:: BARIS YANG DIBERIKAN

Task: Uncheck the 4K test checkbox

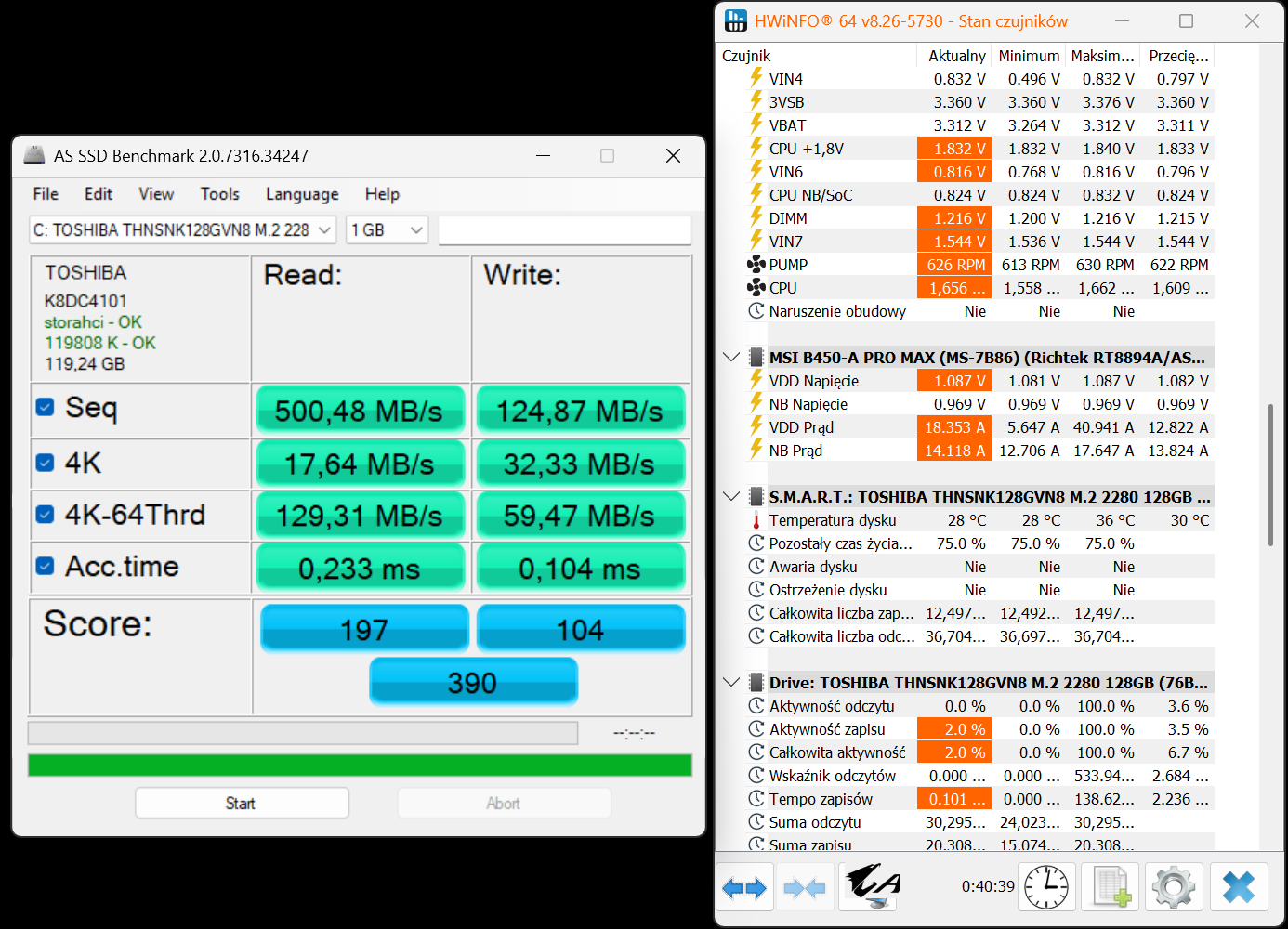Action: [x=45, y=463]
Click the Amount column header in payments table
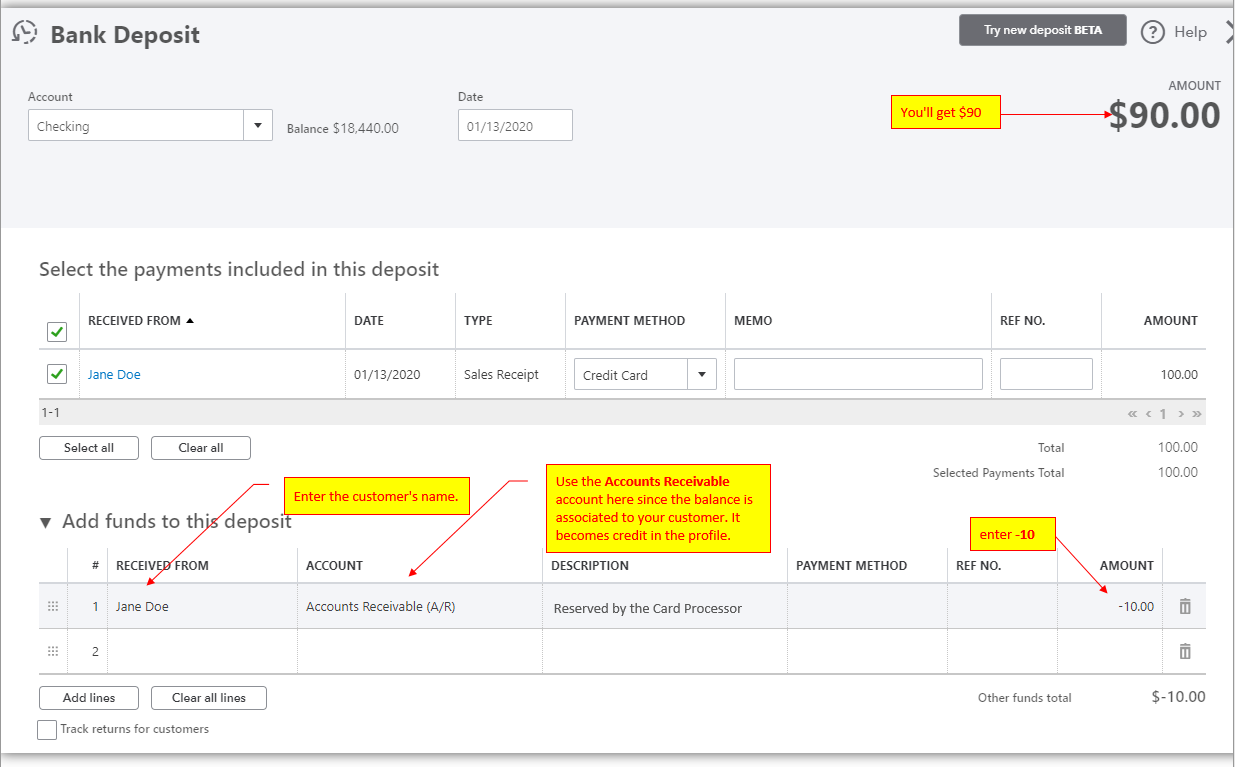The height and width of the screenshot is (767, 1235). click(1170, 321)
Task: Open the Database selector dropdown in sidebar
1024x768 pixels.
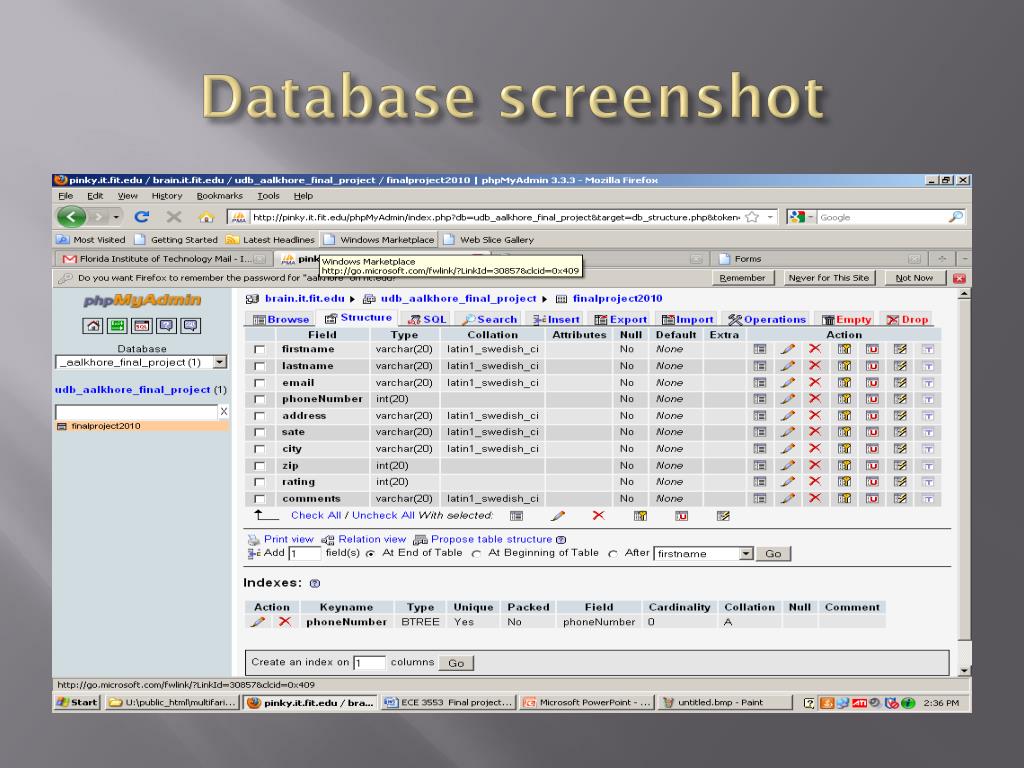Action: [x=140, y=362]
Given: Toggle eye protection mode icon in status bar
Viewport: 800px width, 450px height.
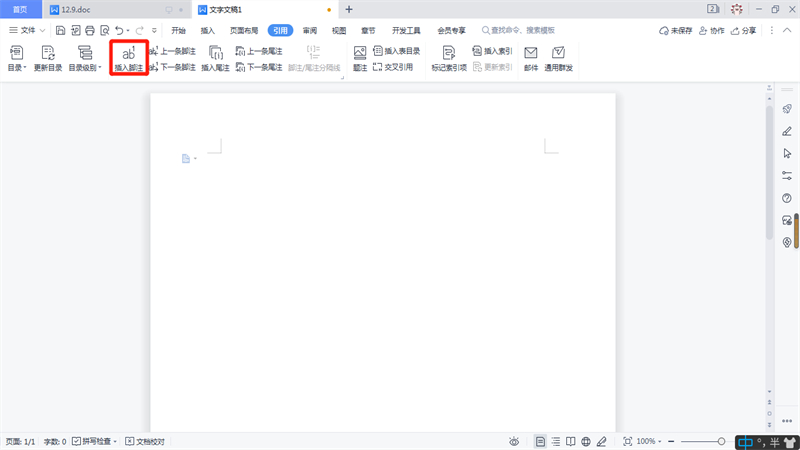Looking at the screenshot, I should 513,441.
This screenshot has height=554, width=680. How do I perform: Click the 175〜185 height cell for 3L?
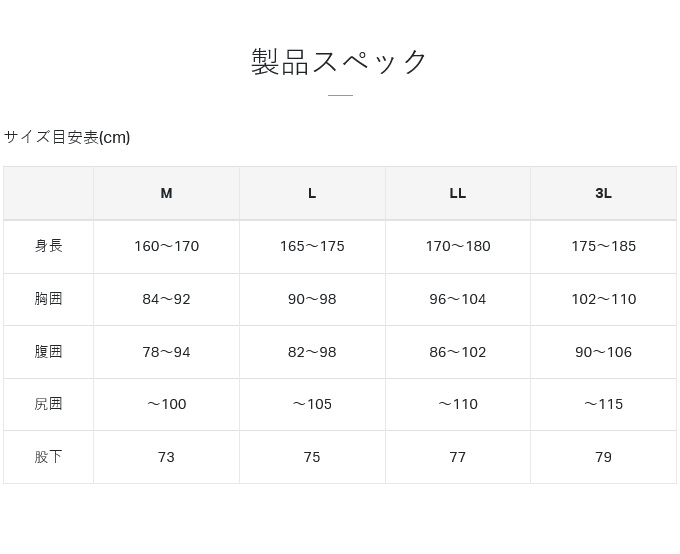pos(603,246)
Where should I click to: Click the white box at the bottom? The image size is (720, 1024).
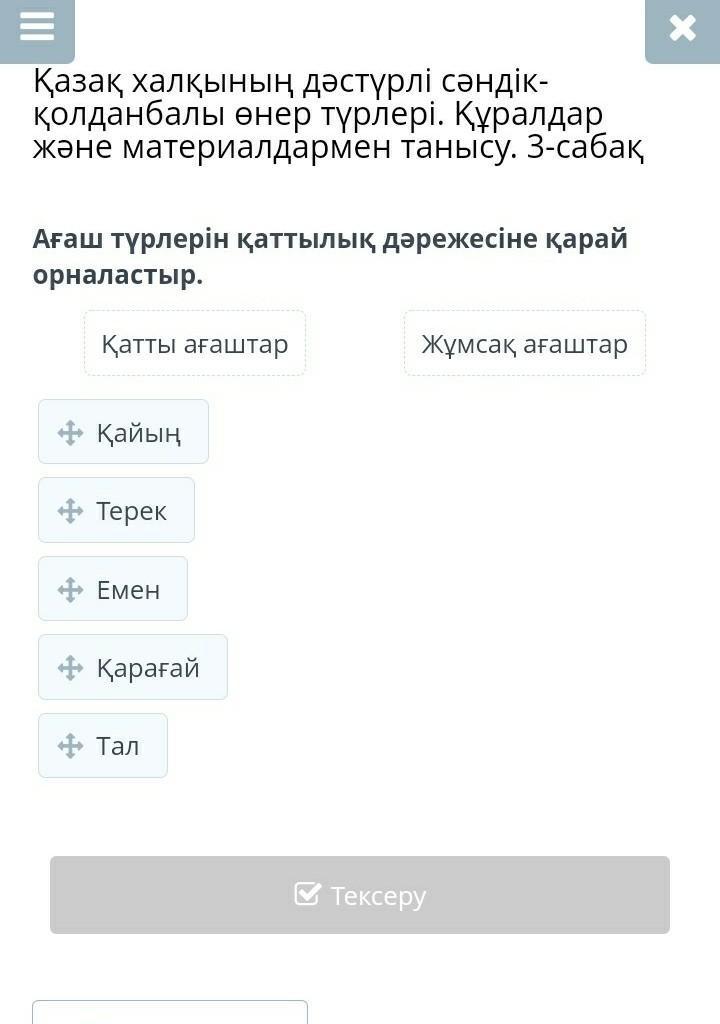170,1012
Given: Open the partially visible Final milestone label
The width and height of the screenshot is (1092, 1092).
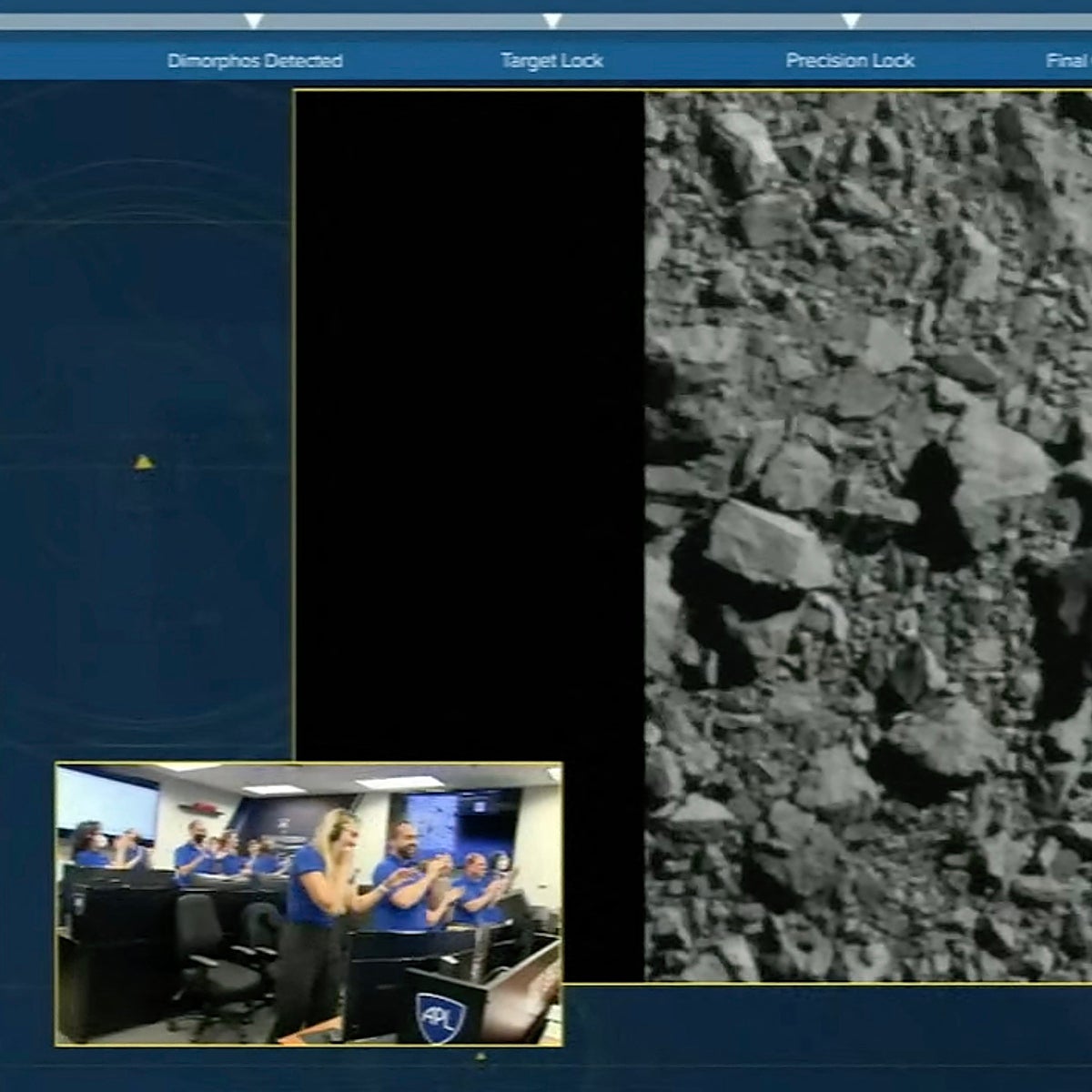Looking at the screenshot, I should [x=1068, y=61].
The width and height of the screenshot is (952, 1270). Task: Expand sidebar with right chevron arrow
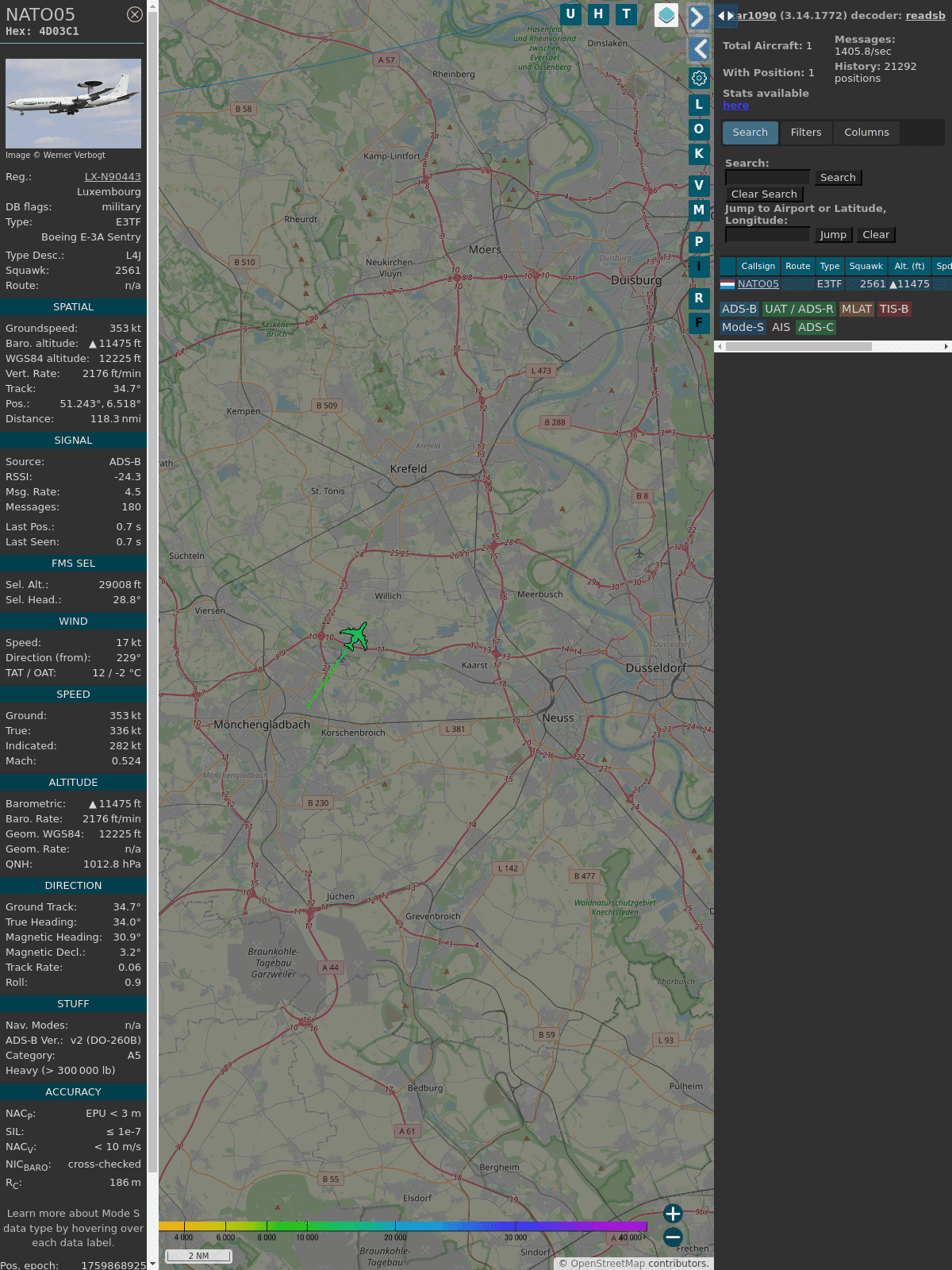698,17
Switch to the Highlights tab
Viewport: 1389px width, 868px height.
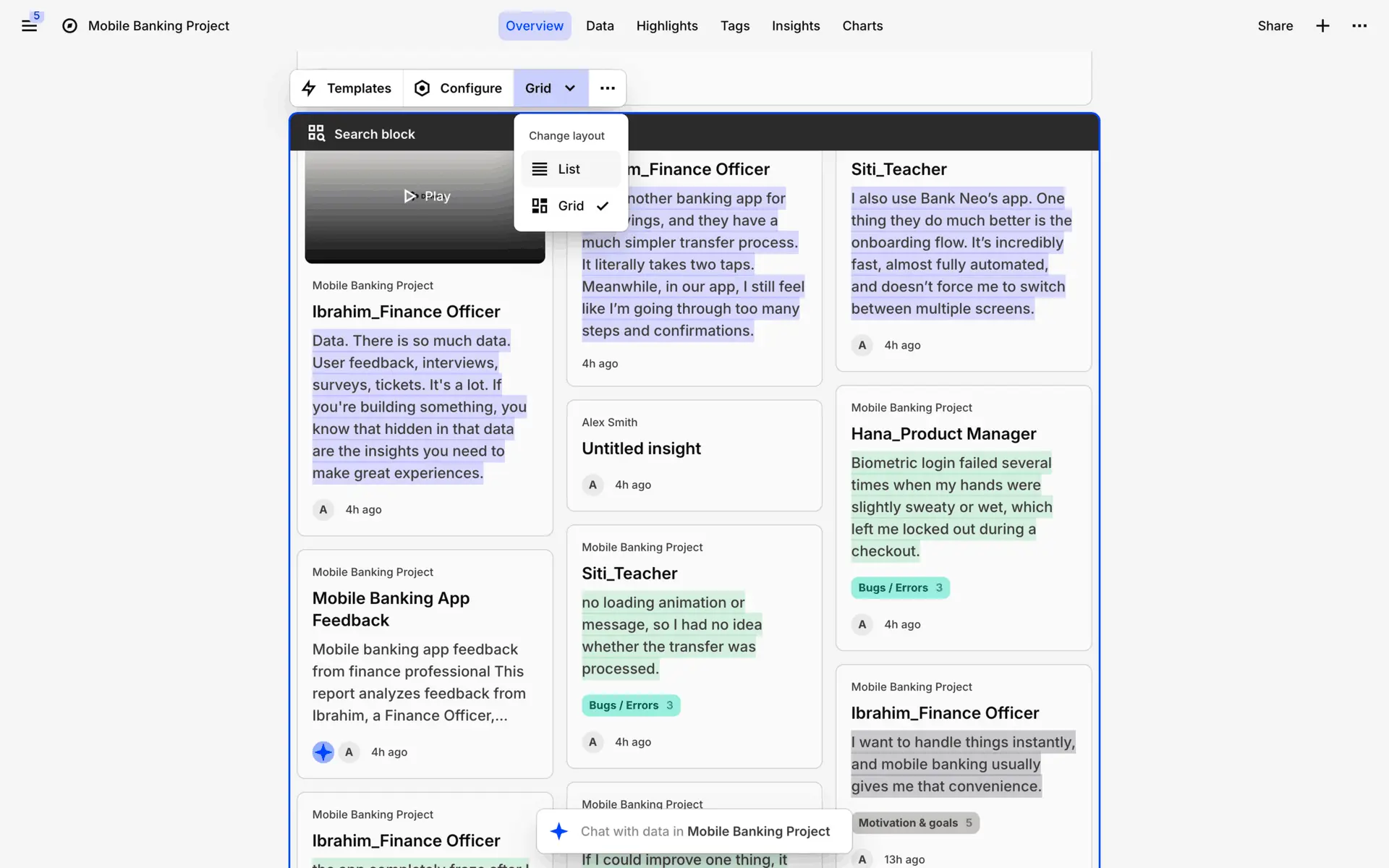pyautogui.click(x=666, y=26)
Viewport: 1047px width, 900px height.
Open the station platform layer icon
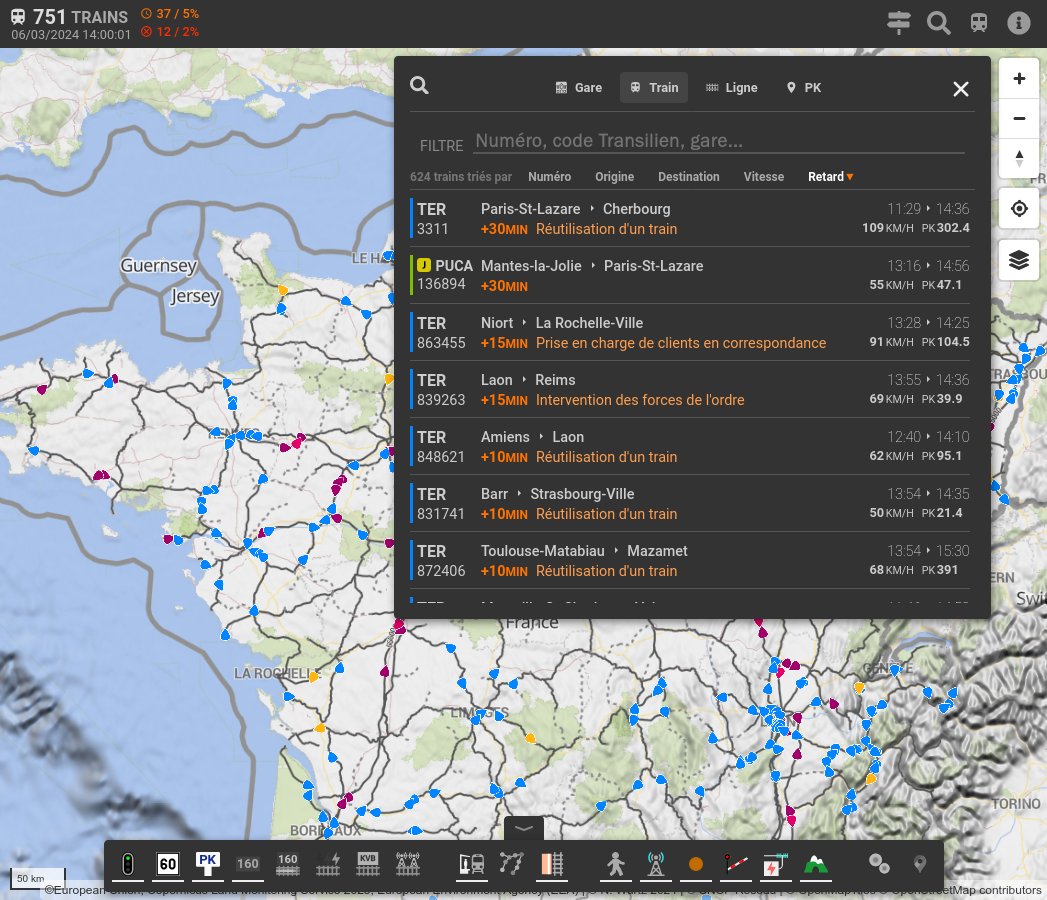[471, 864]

::::

TUGAS WAJIB - Ketik ulang seluruh baris di atas tanpa mengubah apa pun, tetapi jangan sertakan gambarnya.

JAWABAN LENGKAP -
Task: Uncheck the 4K test checkbox

Action: [x=45, y=463]
Click the Amount column header in payments table
The height and width of the screenshot is (767, 1235). click(1170, 321)
Task: Open the Database selector dropdown in sidebar
1024x768 pixels.
Action: [x=140, y=362]
Given: Toggle eye protection mode icon in status bar
Viewport: 800px width, 450px height.
Looking at the screenshot, I should 513,441.
This screenshot has height=554, width=680. How do I perform: Click the 175〜185 height cell for 3L?
pos(603,246)
Where should I click to: Click the white box at the bottom? The image size is (720, 1024).
170,1012
Given: Open the partially visible Final milestone label
The width and height of the screenshot is (1092, 1092).
Looking at the screenshot, I should [x=1068, y=61].
The width and height of the screenshot is (952, 1270). Task: Expand sidebar with right chevron arrow
698,17
Switch to the Highlights tab
Viewport: 1389px width, 868px height.
pyautogui.click(x=666, y=26)
Viewport: 1047px width, 900px height.
Open the station platform layer icon
[471, 864]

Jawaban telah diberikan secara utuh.